Women shout slogans during a protest following restrictions after the government scrapped the special constitutional status for Kashmir, in Srinagar August 14, 2019. Photo: REUTERS |
As the world observes the International Day of the Victims of Enforced Disappearances on Aug 30, another hundred or more people will be abducted silently by state security agencies globally.
Their relatives will hold portraits of disappeared family members and call upon governments to stop such abductions, and seek accountability for the enforced disappearances, killings, and abductions, in Bangladesh, Pakistan, Kashmir, Sri Lanka, Palestine and elsewhere.
Families cry for answers on International Day of the Victims of Enforced Disappearances on August 30, a day declared by the United Nations.
Since its inception in 1980, the UN Working Group on Enforced or Involuntary Disappearances has registered 56,363 cases across 112 countries — but thousands of other cases were simply not reported!
Unfortunately, governments are often reluctant to respond. Besides, security agencies engaged in enforced disappearances, while non-state actors also settle their scores in muddy waters. They enjoy their impunity as they rub shoulders with the mighty in the corridors of power.
The impunity is extended to these forces, often because their crimes against humanity may have had government sanction.
The legal explanation does not, however, convey the horror families endure as they try and grapple with the enforced disappearance of a loved one.
Meenakshi Ganguly, South Asia director of Human Rights Watch says, under international human rights law, an enforced disappearance occurs when a person is taken into custody by government officials or their agents and the state refuses to acknowledge the person’s fate or whereabouts, placing the victim outside the protection of the law.
In South Asia, the recent history of violent conflicts ------ whether the war in Afghanistan; insurgencies in Balochistan, Pakistan or Kashmir, India; the civil war in Sri Lanka and Nepal; or political violence in Bangladesh and the Maldives------ has witnessed serious human rights violations including secret detentions and enforced disappearance, states the New York-based Human Rights Watch.
Bangladesh authorities have traditionally trashed allegations of the disappearances even after the security forces have taken someone away in front of witnesses. Instead, the agencies claim that the ‘disappeared’ are hiding to evade banks loans or are felons dodging arrest.
In Indian administered Kashmir, they use the shocking word ‘half widow,’ for women whose husbands are missing.
In Kashmir, hundreds of unidentified foreign jihadists are buried in unmarked graves, but the government is yet to order forensic tests to determine whether the remains of "disappeared" Kashmiris also lie buried in those graveyards.

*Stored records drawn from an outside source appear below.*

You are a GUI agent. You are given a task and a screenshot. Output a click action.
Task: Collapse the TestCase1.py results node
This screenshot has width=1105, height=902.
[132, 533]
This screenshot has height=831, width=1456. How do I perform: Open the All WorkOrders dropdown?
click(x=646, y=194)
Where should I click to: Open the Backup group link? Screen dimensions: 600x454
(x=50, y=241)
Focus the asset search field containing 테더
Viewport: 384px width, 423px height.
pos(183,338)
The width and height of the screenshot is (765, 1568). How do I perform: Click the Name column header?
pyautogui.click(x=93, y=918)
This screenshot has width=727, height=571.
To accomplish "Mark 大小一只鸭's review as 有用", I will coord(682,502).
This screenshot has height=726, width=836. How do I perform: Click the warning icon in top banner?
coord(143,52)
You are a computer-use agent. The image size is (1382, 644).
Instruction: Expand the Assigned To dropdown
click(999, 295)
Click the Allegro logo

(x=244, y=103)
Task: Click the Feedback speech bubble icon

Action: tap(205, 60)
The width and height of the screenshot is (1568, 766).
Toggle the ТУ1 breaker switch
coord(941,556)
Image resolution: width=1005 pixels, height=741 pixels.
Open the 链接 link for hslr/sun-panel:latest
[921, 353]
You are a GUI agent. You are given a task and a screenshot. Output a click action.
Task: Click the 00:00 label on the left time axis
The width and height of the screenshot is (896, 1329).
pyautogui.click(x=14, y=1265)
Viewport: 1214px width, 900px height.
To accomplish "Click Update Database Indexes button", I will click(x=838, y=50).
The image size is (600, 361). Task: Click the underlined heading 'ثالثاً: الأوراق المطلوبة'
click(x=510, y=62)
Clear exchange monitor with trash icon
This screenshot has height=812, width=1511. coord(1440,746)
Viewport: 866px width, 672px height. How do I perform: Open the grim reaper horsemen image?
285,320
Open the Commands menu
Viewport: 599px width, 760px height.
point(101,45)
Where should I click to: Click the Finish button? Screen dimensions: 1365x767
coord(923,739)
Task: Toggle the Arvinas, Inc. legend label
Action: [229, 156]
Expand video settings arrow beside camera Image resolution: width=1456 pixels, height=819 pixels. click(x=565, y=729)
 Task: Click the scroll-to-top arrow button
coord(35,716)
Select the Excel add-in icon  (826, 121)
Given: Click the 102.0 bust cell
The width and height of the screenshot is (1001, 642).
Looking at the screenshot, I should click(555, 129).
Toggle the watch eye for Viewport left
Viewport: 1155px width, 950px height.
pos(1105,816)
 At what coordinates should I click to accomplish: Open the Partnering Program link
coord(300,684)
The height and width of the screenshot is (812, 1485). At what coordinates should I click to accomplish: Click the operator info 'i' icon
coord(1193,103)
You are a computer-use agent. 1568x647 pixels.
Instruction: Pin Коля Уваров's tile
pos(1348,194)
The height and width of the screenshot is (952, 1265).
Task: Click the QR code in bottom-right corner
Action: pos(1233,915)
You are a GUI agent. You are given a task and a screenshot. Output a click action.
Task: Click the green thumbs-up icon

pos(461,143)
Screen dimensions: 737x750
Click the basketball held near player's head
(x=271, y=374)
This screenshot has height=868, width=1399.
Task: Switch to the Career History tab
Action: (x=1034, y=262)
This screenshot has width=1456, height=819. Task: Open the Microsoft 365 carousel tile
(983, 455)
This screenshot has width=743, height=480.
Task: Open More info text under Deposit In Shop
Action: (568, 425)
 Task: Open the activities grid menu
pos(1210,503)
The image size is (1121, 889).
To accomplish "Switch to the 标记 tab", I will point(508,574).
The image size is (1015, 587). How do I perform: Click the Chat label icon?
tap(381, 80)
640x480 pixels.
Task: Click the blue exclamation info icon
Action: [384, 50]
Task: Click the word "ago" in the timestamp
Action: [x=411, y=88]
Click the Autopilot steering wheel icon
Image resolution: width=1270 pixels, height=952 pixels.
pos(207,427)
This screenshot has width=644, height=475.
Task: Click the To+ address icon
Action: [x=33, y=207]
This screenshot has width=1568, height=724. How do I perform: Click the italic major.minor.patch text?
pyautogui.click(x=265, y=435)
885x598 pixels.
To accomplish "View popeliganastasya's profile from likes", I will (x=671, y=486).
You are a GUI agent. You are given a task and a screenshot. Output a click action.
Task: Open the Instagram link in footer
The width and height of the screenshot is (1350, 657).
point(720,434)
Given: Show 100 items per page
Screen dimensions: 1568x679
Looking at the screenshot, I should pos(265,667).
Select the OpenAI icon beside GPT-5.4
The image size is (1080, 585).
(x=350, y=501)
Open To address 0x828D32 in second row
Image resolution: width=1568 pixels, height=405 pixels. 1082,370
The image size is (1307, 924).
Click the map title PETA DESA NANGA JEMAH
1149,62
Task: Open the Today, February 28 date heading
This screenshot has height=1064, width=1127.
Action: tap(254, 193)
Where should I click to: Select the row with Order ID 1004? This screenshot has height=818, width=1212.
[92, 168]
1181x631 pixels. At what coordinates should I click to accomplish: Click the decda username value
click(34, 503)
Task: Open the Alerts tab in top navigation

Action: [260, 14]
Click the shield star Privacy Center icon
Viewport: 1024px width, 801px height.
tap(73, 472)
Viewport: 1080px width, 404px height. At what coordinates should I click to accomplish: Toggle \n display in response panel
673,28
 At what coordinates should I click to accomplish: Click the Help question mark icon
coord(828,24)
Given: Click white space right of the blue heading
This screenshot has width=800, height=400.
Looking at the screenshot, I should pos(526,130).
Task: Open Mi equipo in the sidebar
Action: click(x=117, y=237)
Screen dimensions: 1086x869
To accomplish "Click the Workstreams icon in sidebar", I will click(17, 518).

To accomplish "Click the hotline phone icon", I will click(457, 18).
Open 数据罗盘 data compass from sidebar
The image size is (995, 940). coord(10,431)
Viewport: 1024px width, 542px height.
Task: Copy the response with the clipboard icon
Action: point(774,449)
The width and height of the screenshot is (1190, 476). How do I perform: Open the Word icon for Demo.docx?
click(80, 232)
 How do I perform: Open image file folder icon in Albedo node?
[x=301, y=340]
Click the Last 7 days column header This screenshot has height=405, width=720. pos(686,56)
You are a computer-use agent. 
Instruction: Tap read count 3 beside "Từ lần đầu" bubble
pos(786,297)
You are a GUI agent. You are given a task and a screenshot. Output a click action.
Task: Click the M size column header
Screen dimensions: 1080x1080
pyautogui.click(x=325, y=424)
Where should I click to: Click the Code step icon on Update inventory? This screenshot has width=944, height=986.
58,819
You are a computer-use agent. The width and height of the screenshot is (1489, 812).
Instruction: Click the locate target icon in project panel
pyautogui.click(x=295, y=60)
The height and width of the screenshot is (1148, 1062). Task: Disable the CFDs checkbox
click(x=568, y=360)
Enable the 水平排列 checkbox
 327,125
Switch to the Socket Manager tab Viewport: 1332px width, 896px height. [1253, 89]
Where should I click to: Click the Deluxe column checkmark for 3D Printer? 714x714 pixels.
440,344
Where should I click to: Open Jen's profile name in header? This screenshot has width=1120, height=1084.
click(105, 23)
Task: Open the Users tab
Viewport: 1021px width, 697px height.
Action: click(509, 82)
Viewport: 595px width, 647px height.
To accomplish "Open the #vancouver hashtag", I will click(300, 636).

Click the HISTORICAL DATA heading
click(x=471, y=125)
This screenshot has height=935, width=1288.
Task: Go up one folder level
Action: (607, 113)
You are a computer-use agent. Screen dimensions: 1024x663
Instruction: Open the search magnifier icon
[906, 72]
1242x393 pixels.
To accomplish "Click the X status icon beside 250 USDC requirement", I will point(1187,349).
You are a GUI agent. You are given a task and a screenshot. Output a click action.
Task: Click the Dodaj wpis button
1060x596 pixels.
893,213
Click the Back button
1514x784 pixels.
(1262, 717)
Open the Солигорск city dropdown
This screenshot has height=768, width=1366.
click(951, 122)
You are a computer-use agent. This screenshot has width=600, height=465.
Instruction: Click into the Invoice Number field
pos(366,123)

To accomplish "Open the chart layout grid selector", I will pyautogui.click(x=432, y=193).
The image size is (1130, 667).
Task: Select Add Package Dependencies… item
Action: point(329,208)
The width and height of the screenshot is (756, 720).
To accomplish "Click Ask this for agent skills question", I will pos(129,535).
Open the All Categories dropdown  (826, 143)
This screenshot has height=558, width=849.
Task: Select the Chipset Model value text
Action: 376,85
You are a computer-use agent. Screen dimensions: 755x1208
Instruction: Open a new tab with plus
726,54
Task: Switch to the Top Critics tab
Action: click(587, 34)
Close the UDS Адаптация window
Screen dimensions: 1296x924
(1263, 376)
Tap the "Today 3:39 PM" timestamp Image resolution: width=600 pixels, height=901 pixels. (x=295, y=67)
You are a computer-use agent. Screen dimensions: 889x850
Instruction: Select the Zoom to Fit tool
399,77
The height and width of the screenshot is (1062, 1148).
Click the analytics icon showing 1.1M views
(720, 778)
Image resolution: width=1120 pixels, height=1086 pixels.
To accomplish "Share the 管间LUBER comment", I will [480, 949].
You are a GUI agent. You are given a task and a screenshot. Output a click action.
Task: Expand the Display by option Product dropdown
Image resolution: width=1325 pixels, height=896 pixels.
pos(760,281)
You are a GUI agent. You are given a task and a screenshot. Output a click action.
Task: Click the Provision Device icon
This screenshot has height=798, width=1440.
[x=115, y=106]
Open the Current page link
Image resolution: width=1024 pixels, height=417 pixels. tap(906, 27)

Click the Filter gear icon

In Sri Lanka, families of the tens of thousands of people who disappeared during the three-decade-long bitter ethnic civil war are camped in street corner protests. The war ended in 2009, and these families are still hoping that their loved ones will be found.
In Nepal, a Commission of Investigation on Enforced Disappeared Persons received nearly 3,100 complaints but failed to explain the causes and origin of the scary social phenomenon experienced so widely during the country’s ten-year civil war.
The victims experience egregious form of human rights violation, removed from legal protections, remaining at the mercy of their captors, at severe risk of torture or inhumane treatment, and of extrajudicial killings, says Meenakshi Ganguly.
"The families of missing ones spend the rest of their lives waiting for their loved ones to return home, or at least be told where they are buried. This is a severe form of psychological torture," said Leonce Byimana, a psychologist and Executive Director of TASSC, a US-based Torture Abolition and Survivors Support Coalition.
On this International Day of the Victims of Enforced Disappearances, human rights leaders will be speaking on behalf of missing loved ones---- for the Sindhis in Pakistan, the Kurds in the Middle East, the Tamils in Sri Lanka and Uyghur Muslims in China at the National Press Club in Washington DC.
Sufi Laghari, Executive Director of the Washington DC-based Sindhi Foundation also coordinating the Washington Press Club event, said: "We want people to understand how governments carry out enforced disappearances to silence their dissidents."
Until their whereabouts are determined, families of the disappeared should have access to effective remedies and reparations, including regular updates on the status of the investigations. This cruelty needs to stop.